• **INSTRUCTIONS TO FOLLOW**
Within the entries that follow, show each line where the word "agent" occurs.

• **RECORDS TO PROCESS**
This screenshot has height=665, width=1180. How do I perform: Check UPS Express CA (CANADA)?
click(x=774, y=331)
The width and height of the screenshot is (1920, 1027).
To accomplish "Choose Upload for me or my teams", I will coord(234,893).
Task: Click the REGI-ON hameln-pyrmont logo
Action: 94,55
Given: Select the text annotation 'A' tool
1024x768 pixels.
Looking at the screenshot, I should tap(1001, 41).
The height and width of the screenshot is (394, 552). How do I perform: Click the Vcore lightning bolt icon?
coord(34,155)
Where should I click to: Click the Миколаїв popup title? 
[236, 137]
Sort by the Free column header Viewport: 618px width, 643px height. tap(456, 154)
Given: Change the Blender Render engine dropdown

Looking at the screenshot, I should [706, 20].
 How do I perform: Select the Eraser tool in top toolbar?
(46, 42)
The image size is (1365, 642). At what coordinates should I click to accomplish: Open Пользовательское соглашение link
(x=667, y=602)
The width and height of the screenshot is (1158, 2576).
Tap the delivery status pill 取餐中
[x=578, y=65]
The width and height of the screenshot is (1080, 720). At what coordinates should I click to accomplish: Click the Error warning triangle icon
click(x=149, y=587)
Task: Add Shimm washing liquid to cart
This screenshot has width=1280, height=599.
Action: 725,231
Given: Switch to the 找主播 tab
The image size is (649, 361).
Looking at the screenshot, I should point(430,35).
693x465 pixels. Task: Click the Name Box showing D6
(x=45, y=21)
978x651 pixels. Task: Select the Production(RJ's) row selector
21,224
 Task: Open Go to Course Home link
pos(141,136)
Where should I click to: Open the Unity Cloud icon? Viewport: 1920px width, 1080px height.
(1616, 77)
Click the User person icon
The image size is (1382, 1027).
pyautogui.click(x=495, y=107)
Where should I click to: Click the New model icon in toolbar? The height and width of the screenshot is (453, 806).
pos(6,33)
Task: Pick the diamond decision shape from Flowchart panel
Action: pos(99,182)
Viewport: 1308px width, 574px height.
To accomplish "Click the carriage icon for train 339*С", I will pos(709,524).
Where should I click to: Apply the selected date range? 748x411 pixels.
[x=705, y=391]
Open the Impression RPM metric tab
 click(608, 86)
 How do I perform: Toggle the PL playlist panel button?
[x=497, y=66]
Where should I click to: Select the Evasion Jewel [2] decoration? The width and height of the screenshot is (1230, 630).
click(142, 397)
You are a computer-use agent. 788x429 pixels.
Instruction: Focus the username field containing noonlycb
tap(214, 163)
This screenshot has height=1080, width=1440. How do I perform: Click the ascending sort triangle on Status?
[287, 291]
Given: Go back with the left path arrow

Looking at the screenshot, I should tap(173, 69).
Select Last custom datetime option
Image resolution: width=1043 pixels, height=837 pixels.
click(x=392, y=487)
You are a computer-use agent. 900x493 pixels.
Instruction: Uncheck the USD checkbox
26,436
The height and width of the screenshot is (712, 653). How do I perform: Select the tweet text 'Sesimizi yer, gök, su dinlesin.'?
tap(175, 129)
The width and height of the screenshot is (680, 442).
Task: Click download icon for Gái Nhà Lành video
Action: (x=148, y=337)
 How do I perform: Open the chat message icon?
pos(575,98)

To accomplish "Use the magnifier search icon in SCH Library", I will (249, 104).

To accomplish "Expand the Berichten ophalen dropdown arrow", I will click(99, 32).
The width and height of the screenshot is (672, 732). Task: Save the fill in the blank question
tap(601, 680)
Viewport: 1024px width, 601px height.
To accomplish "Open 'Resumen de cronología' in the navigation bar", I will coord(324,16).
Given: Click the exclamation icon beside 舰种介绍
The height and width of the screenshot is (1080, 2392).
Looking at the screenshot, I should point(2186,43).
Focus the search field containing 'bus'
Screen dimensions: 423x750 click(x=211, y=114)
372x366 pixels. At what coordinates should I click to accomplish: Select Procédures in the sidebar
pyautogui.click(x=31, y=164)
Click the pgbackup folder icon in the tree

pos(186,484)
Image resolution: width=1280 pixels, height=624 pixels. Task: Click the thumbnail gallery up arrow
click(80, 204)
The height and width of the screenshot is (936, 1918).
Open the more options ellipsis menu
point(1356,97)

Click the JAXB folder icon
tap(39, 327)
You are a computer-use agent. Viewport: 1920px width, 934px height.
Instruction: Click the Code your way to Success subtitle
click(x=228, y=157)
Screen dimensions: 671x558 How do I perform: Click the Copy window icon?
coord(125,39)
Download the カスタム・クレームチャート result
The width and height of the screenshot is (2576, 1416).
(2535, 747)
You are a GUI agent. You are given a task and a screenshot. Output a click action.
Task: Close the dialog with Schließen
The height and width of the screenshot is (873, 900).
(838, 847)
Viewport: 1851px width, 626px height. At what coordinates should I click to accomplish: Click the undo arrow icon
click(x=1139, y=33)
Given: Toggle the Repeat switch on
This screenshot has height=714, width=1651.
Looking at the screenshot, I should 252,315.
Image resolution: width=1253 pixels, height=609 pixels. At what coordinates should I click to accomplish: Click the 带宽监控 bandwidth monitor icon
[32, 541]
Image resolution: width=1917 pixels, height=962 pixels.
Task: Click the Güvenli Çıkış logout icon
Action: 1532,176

• **YOUR RESPONSE**
You are a computer-use agent. 788x429 pixels.
You are a computer-use agent. 900x493 pixels.
You are a computer-use agent. Viewport: 1920px width, 934px height.
You are a GUI agent. You are given a task and a screenshot. Output a click action.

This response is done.